Convergent interviewing and respondent-driven sampling

Bill Harris writes,

I stumbled across this project today and thought it might be related to a comment I posted last summer here.

I’m curious if Bob Dick’s convergent interviewing perhaps predates RDS; I’m pretty sure I first learned convergent interviewing from Bob around 1992. I have a book by him, Rigor Without Numbers, that talks about convergent interviewing, as well. While my third edition is copyright 1999, it says that the first version was delivered at the XVIIIth Annual Meeting of Australian Social Psychologists, Greenmount, Queensland, 12-14 May 1989.

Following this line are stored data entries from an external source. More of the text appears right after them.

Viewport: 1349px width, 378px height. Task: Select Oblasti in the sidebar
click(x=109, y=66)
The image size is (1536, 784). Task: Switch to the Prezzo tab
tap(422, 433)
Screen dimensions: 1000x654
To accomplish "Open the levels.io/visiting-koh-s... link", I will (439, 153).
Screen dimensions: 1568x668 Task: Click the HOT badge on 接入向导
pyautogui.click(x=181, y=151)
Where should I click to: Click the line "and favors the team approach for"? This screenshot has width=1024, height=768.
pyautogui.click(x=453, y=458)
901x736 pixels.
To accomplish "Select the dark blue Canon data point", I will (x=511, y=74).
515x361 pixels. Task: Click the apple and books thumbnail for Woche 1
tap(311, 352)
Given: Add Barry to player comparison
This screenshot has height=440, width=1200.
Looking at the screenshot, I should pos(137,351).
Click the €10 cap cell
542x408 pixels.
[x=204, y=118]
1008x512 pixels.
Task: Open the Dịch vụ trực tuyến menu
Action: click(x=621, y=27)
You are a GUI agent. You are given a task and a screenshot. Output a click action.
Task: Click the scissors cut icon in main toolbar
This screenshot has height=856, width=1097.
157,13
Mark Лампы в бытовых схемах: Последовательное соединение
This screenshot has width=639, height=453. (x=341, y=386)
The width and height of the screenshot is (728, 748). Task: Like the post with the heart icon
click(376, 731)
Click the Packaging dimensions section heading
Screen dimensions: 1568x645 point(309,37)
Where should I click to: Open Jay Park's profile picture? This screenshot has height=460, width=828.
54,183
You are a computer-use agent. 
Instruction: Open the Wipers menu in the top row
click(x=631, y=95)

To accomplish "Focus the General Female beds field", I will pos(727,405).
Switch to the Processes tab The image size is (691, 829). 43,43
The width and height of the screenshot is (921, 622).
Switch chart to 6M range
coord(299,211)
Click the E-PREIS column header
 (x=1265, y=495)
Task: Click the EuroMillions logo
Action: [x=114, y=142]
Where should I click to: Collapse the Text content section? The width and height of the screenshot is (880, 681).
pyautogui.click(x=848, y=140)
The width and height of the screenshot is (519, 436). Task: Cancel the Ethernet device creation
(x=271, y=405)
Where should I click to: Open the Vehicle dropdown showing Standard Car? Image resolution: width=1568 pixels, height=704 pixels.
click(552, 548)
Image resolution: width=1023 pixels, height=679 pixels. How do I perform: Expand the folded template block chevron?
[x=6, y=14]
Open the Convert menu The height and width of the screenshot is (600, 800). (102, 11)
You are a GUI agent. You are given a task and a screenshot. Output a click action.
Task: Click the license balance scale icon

For more online on convergent interviewing, see here.

Matt responds:

I was not familiar with convergent interviewing and it does seem that it precedes RDS; as far as I know the first paper about RDS was published by Doug Heckathorn in 1997. But, it also seems that the methods are very different. RDS is designed to make population proportion estimates (e.g. What percentage of drug injectors in New York City have HIV?) while it seems that convergent interviewing is designed for qualitative research. Also, in convergent interviewing it seems that the researcher chooses who to interview next (and so can do this in a purposive way), but in RDS the choice of who gets recruited is made by the participants themselves, not the researcher, and in fact RDS estimation only works if people recruit randomly from their friends (i.e. no purposive choice). There may be insights that practitioners of both methods can learn from each other, but those connections aren’t clear to me right now. On the other hand, sometimes these connections pop up in mysterious ways, so this idea might be helpful in the future.

Bill adds:

What I saw as qualitatively similar between MCMC and convergent interviewing is the notion that you draw a sample in ways that seeks to maximize the information you gather from your sample, avoiding getting stuck in parts of the population that have very little to contribute to items of interest, as you might with a purely random sample.

I seem to recall it being said somewhere that one can select the next people to interview in CI by asking the current pair of respondents (i.e., on an iterative basis) who is the person most unlike them who is also in some sense mainstream. As I haven’t gotten time to do much with your paper yet, I can’t speak to RDS except via your claim that it relates to MCMC.

As for the intent, I think what you say is correct, although Bob Dick may wish to offer his views: CI is focused on qualitative research, and so you’re more likely to surface a broad spectrum of answers but have no estimate of relative frequency of those answers in the population.